Hoffnung statt Angst – Umweltkommunikation braucht konkrete Utopien

Jugendliche fürchten sich vor dem Klimawandel nur bedingt. Das ist vielleicht gar nicht schlecht, denn Angst führt oft zum Rückzug und zu Passivität. Gelingt es dagegen, eine nachhaltige Zukunft als etwas Positives vorstellbar zu machen, dürfte das Hoffnung und damit auch den Mut zum eigenen Handeln stimulieren.
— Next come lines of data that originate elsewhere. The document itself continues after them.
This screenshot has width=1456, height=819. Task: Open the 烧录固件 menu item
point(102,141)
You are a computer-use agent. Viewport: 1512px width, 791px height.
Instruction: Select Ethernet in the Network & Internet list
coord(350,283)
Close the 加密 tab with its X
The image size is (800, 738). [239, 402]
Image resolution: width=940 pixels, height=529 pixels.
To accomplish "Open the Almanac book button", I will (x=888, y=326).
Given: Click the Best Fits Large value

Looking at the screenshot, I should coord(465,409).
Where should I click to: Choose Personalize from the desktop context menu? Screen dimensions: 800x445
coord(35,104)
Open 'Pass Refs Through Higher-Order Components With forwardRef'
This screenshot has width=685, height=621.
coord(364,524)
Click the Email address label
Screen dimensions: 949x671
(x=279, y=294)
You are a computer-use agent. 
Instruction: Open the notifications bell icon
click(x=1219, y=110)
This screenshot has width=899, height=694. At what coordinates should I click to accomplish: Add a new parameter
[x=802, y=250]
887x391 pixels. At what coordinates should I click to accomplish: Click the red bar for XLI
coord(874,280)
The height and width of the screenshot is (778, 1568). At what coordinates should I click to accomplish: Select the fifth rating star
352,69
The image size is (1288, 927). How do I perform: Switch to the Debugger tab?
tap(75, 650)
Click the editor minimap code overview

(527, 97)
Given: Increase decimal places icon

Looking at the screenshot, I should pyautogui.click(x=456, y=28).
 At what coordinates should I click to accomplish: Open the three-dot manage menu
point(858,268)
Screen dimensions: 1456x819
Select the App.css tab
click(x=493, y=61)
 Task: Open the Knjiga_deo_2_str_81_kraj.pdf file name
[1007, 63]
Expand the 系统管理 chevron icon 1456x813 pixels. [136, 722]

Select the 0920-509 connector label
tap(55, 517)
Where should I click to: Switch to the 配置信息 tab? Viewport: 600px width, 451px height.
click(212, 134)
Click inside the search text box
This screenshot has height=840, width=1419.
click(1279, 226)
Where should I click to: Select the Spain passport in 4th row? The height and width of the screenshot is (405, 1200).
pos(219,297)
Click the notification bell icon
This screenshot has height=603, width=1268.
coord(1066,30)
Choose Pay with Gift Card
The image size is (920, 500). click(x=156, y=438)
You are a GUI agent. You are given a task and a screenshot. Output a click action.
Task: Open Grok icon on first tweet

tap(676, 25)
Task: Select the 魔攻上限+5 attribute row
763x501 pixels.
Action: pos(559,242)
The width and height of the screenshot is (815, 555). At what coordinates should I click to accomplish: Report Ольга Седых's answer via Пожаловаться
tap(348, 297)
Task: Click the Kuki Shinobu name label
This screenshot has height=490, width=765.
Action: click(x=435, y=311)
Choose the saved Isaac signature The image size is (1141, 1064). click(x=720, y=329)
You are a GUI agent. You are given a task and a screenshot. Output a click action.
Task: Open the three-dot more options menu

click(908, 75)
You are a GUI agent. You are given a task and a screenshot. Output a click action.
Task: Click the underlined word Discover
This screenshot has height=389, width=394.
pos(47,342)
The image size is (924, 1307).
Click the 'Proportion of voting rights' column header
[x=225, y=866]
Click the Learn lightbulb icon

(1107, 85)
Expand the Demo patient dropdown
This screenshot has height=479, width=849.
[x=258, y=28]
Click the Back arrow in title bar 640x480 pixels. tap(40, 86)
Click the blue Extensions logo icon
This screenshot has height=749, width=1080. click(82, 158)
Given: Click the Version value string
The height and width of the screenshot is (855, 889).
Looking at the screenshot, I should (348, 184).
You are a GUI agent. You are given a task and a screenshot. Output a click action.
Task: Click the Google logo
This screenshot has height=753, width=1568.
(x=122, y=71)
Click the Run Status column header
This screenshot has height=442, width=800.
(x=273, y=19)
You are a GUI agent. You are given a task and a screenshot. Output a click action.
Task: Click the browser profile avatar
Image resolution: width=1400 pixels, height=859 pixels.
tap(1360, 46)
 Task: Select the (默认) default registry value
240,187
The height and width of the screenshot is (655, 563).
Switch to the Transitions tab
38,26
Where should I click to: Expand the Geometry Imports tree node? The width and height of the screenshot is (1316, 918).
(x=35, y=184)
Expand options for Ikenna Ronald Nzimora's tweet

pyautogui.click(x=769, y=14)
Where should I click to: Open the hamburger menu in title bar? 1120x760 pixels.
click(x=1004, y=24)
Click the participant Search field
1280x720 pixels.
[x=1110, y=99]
Nach einer Umfrage, die Forsa im Auftrag des BMU durchführte, sorgen sich Jugendliche zu 70 Prozent höchstens ein bisschen wegen des Klimawandels, nur 14 Prozent hatten deswegen große Sorgen. Eigene Umfragen unter Jugendlichen bestätigen dies: Auf spontane Fragen hin fühlen sich Jugendliche nur selten persönlich sehr vom Klimawandel emotional beeinträchtigt – höchstens ein bisschen. Vielen ist das Geschehen viel zu abstrakt, um deswegen verängstigt oder Ähnliches zu sein. Ist das schlimm, wenn es darum geht, Menschen zu neuartigem Verhalten zu motivieren, um das Klima zu schützen? Möglicherweise nicht, denn Angst ist kein guter Motivator. Angst ruft häufig nur Rückzug und andere defensive Verhaltensweisen ehrvor, statt zur Kreativität zu motivieren. Motivierend wirkt es dagegen, Menschen für neue Ziele zu begeistern, die mit positiven Inhalten belegt sind. Das Kunststück der Umweltkommunikation sollte deshalb darin bestehen, das ohnehin Nötige – etwa Energiesparen etc. – nicht als Einschränkung darzustellen, sondern veränderte Lebensweisen als Fundus neuer oder vergessener Lebensweisen zu entdecken, den Erfindergeist in Richtung nachhaltiger Technologie zu motivieren und insgesamt Nachhaltigkeit als etwas zu begreifen, das Leben schöner oder lebenswerter machen kann.

Der erste Schritte dahin besteht darin, Kinder und Jugendliche zu informieren und vielleicht auch emotional dort abzuholen wo sie verortet sind. So ist das Mitgefühl für die Bedrohung der Eisbären (die eine 10 jährige Schülerin bei der Frage „Wie fühlst du dich im Zusammenhang mit den Klimafolgen?“) vielleicht eine Brücke, um die Zusammenhänge globaler Klimaveränderungen aufzuzeigen. Der Blogbeitrag „Klimawandel?! Super Sache: In Zukunft gehen wir öfter baden!“  thematisiert die fehlende Informationsbasis. Aber fehlt es wirklich an Informationen? Oder liegt hier eher ein „Kommunikationsgap“ vor, d.h. werden die Informationen nicht richtig an die Adressaten gebracht? Sind die Informationen eingebunden in die Lebenswelten der Kinder und Jugendlichen? Sind sie Bestandteile von Projektunterricht in den Schulen? Themen von Arbeitsgruppen?Nur Portale im Internet zum Thema Klimaschutz bereitzustellen, reicht da nicht aus.

Dass der Weg zum eigentlichen Handeln dann auch noch lang sein kann, wird u.a. in mehreren Lernvideos zum Thema „Klimaschutz und Klimaanpassung durch Kommunikation“ von Andreas Lieberum, der bei ecolo (Agentur für Ökologie und Kommunikation) sowie für dem Projekts „nordwest 2050“ Geschäftsführer ist, gezeigt.